Because of its strong winds, Cape Cod is a crucial part of Governor Patrick’s plan to generate enough electricity in the state to power 800,000 homes. But as Sean Corcoran reports, the effort to install land-based wind turbines on the Cape has slowed, largely because of opposition to a turbine that was installed last spring in Falmouth. This is part four in our week-long series, The Falmouth Experience: The Trouble With One Town’s Turbine.
FALMOUTH, Mass. — Liz Argo is probably the best-known wind advocate and turbine consultant on Cape Cod. She’s been involved with proposals in Brewster, Dennis and at the high school on Nantucket. And for the past 10 years, Argo has been taking her video camera along to interview people who live and work near turbines. She says the responses are almost always positive.
Argo stands a few hundred yards from a 156-foot tall wind turbine as she interviews Diana Duffly, treasurer of Hyannis Country Garden, the first business to put up a turbine on Cape Cod.

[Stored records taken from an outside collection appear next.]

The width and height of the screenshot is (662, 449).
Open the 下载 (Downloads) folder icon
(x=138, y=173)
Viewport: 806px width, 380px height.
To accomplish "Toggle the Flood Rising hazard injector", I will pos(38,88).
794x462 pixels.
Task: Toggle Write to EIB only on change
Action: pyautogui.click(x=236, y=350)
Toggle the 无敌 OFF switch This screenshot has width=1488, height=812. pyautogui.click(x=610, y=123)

“Why don’t you start looking at it and turn back to me and tell me, ‘Since we put it in we had this issue, that issue, this good thing, that bad thing…” Argo says.
Duffly begins: “We installed the turbine, it went online in 2009.”
But since that installation two years ago, Argo says the wind debate has shifted on the Cape. “What happened in Falmouth has very definitely made doing any well-sited wind project nearly impossible right now on Cape Cod,” Argo said.
Last spring, the town of Falmouth turned on the first of two 400-foot turbines at its wastewater treatment plant in a quiet, wooded area of west Falmouth. And, almost immediately, some residents began to complain. Neighbors say noise from the turbine causes headaches and wakes them up at night.
Argo and members of a wind advocacy group called the Cape and Islands Wind Information Network were skeptical, and they went to talk to the neighbors. “Meeting with those people quite honestly blew our minds,” Argo said. “We had expected that they would be kind of wacky. And we would be able to dismiss them. And none of us will dismiss their complaints now.”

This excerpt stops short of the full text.